Release 7: April 19, 1983
Release 8: May 21, 1983

Release 8: May 21, 1984
Genre(s)Adventure, Interactive fiction

Suspended: A Cryogenic Nightmare is an interactive fiction video game written by Michael Berlyn and published by Infocom in 1983. Infocom's sixth game, it was released for Amstrad CPC, Apple II, Atari 8-bit computers, Commodore 64, Commodore Plus/4, IBM PC compatibles (as a self-booting disk), TRS-80, and TI-99/4A. It was later available for Mac, Amiga, and Atari ST.[1]
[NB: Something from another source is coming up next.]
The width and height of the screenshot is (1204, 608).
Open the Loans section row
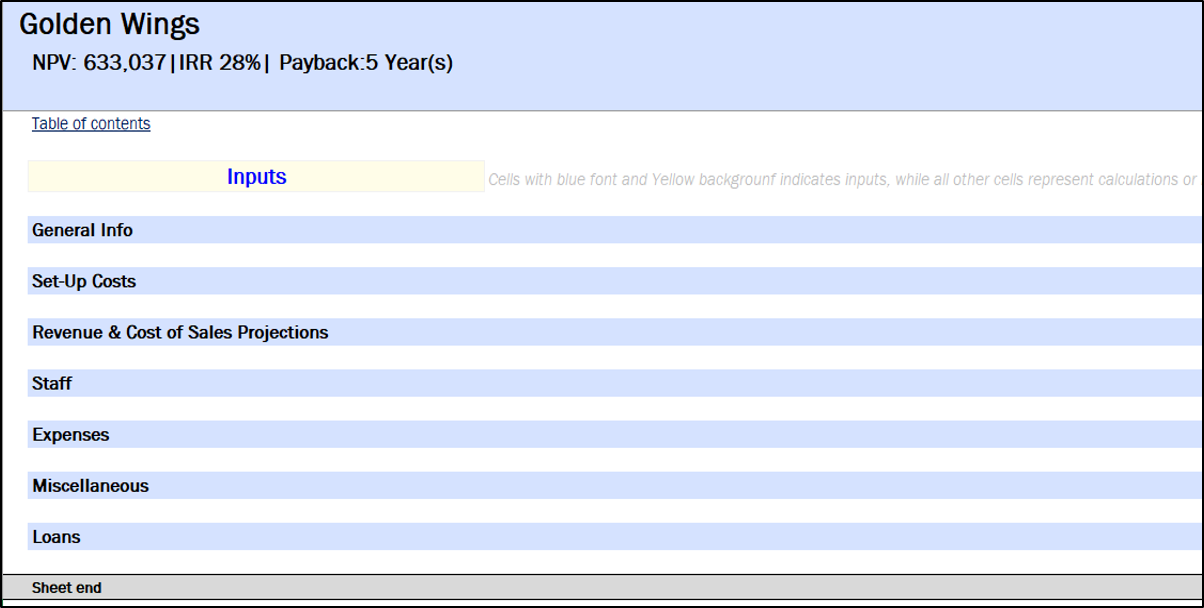[56, 537]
The player's character has been embedded within a facility that controls vital systems, such as moving public transportation belts and weather control, for an Earth-settled planet called Contra. During the player's five-hundred-year tenure, the player would normally be kept in stasis while his sleeping mind serves as the Central Mentality for the largely self-maintaining systems. As the game opens, however, he is awakened by severe error messages; something is going wrong. The facility has suffered catastrophic damage from an earthquake, and the Filtering Computers are shutting down or becoming dangerously unstable. The inhabitants of the city assume that the Central Mentality has gone insane and is purposely harming the city, as a previous CM had done. The player's task is to repair the damage and restore the systems to normal states before a crew arrives at the facility to "disconnect" his mind, killing him, to be replaced with a clone.[2]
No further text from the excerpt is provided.